Полковника Чернышова заманил в засаду всё тот же изменник-депутат Падуров и привёл прямо к Пугачёву. Калмыки и казаки перекинулись к Емельяну, деморализованную пехоту подстригли в мятежное войско, а офицеров с Чернышовым повесили. И только бригадир Корф без потерь прошёл в Оренбург и то, благодаря повальной пьянке отряда мятежников во главе с полковником Чикой-Зарубиным.

 - Что ж выходит, все хлопоты губернатора шли только на руку Пугачёву? - Усмехнулся  Рычков, - стоило ли стараться. Но, по сути, на большом военном совете, куда пригласили и меня, было принято правильное решение: «до подхода команд на помощь, поступать оборонительно». Против выступил только один человек, настоящий воин, полковник артиллерии Старово-Милюков.

 - Да отсидеться в крепости можно, не помешал бы только голод, - подвёл итог разговору Семён.  

                                  16. Многоречие и гениальные притчи Эзопа.

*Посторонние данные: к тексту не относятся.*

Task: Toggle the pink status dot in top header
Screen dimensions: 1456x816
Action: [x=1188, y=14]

                                                                                        

Несмотря на осаду, опоясывающую почти весь периметр крепости, население Оренбурга всё же менялось. Порой с большими трудностями, с перестрелками, взаимными атаками в фортецию прорывались ополовиненные в жестоких стычках гарнизоны форпостов, малых крепостей, насельники офицерских и помещичьих усадеб.

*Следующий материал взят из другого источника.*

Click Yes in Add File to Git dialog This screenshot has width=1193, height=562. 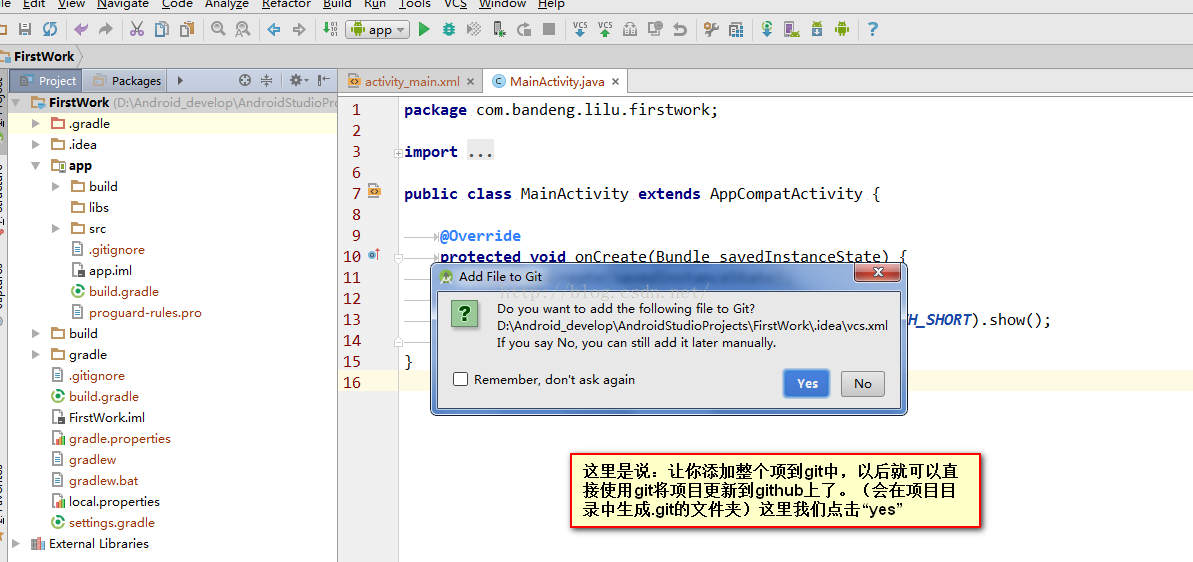[x=807, y=384]
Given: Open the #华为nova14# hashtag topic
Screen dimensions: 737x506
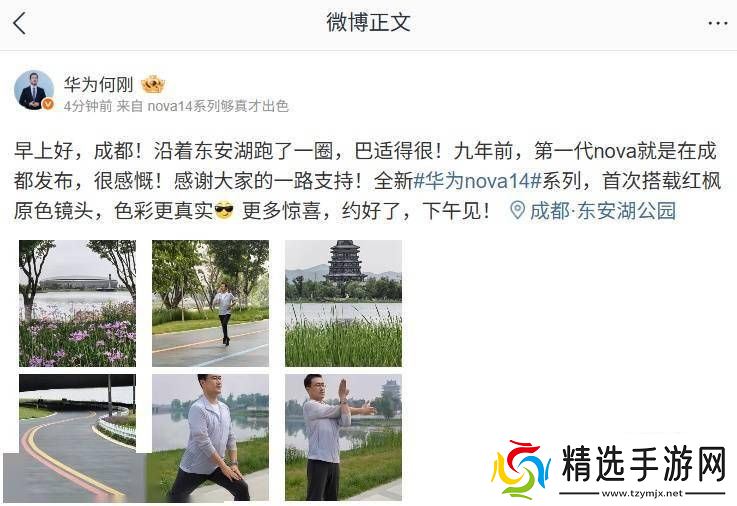Looking at the screenshot, I should point(478,181).
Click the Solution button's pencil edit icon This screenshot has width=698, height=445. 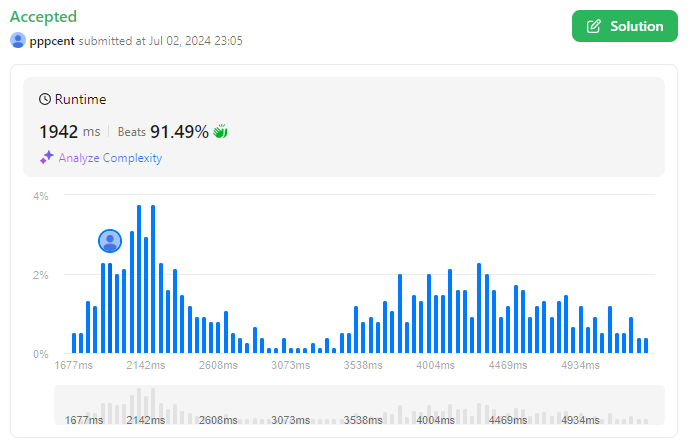pos(593,26)
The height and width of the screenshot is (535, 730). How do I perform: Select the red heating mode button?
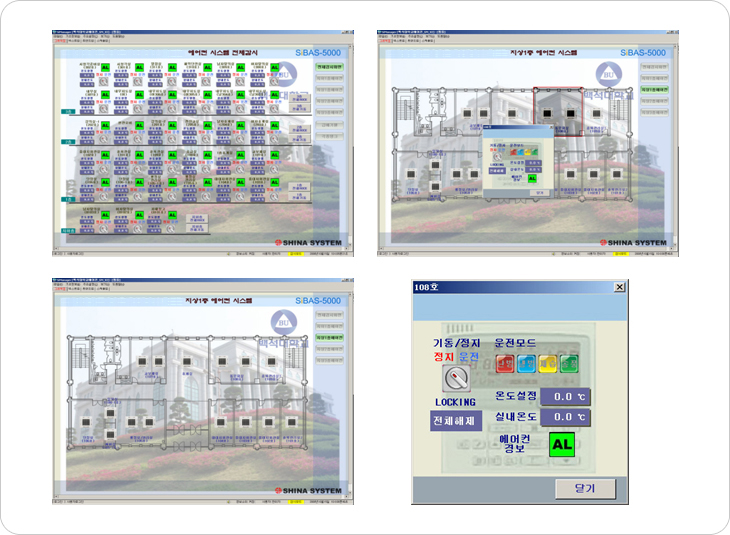tap(505, 364)
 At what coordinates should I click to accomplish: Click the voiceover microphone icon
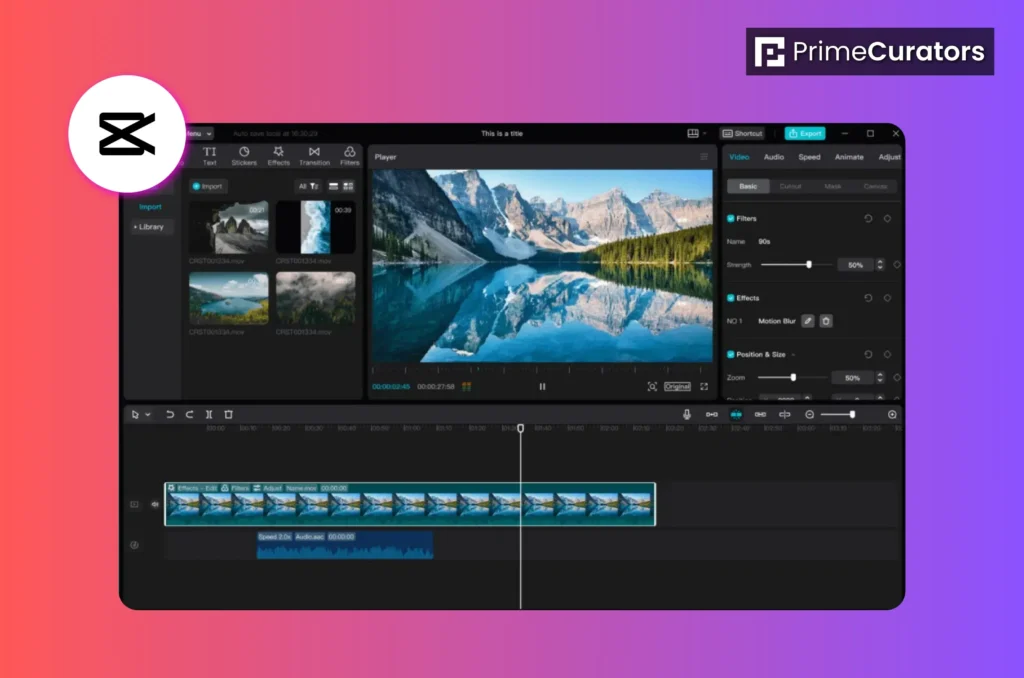coord(686,414)
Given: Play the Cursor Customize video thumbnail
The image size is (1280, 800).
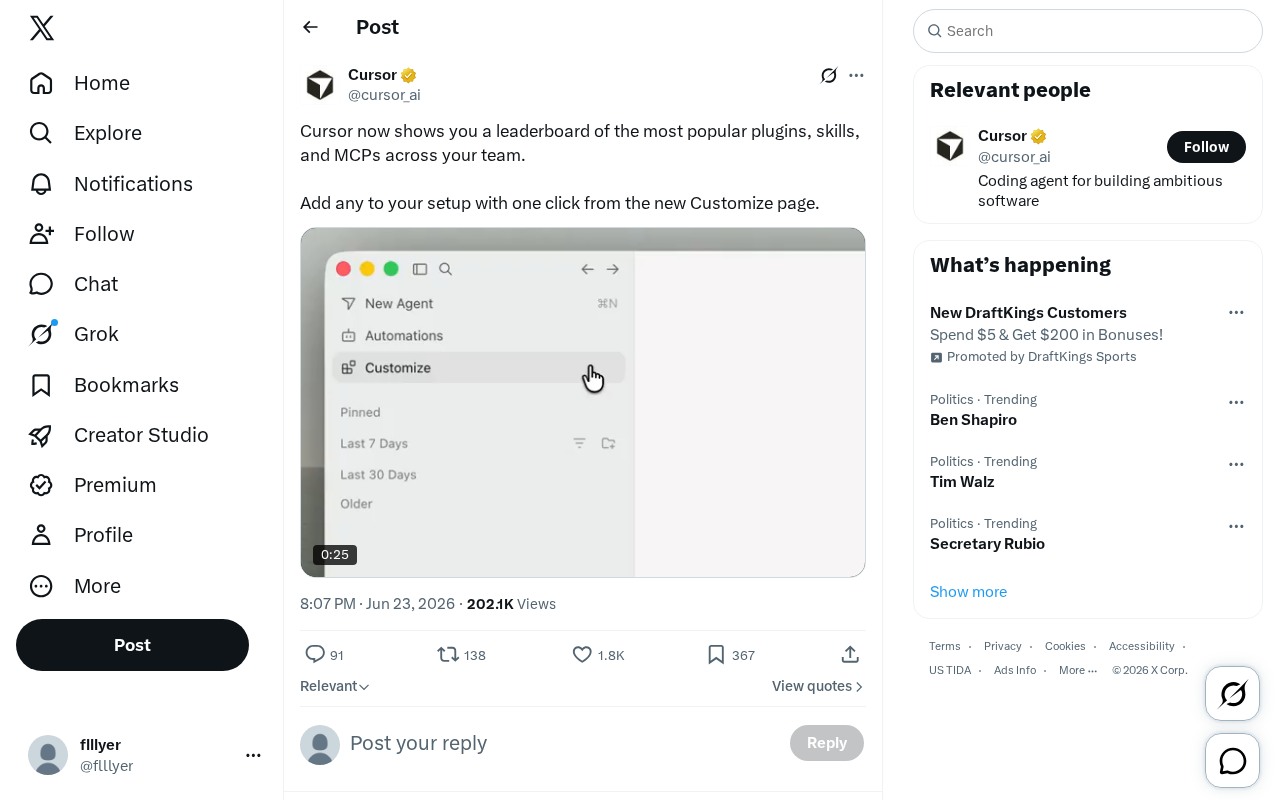Looking at the screenshot, I should click(x=583, y=402).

Заметен был и обратный отток населения. Губернатор, остро чувствуя нехватку продовольствия, приказал не задерживать мирное население, желающее покинуть город. Уходили в основном семьи калмыков, башкир, яицких казаков, случайно оказавшиеся во враждебном для них пространстве.

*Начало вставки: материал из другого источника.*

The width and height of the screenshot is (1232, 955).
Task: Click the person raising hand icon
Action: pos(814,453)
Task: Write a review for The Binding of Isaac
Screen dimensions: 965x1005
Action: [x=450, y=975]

Рейнсдорпу докладывали, что с уходом  этих семей в пределы вражеского окружения, инородные и прочие воители, уже не беспокоясь об участи своих родичей, могущих остаться в заложниках, легко переходят в стан неприятеля. Их уже ничто не связывало  с державной властью. Иван Андреевич, зная это, весьма сокрушался и даже негодовал, но ничего поделать не мог -  надвигающийся беспощадный карающий голод был гораздо страшнее.

Мария Алексеевна Крылова, теперь уже капитанша, уложив спать своего шебутного сына, сумерничала с баушкой Христиньей у топки печи. Толстые комли вязов, дубовых обрезков, сучкастых горбылей горели долго. Мария, вороша шающие головёшки, била по ним кочергой, высекая звёздочки-искры, смотрела на синеватые язычки пламени, думала о своём настоящем, вспоминала прошлое. Оторванная от мужа уже четвёртый месяц, она вынужена была нести на себе все тяготы хоть и небольшой, но беспокойной своей семьи.

Христинья Дмитриевна за последнием годы, после отъезда из Троицкой крепости, изрядно постарела, ей шёл уже восьмой десяток. Часто вспоминала своих, так рано ушедших из жизни четырёх сыновей, особенно старшего Ивана и младшенького Илью, отравленного каким-то неведомым ей зельем. Его опоили, когда он участвовал в переговорах с бухарцами. Молилась и за своего ненаглядного Потапа Андреича, сгинувшего уже после сыновей. Просилась навестить свой родной Илецкий городок,  на могилках поплакать, бывших шабров встренуть да может там и остаться до последнего часа. Но всё не могла выбраться, а теперь и вовсе, запертая в осаждённом Оренбурге.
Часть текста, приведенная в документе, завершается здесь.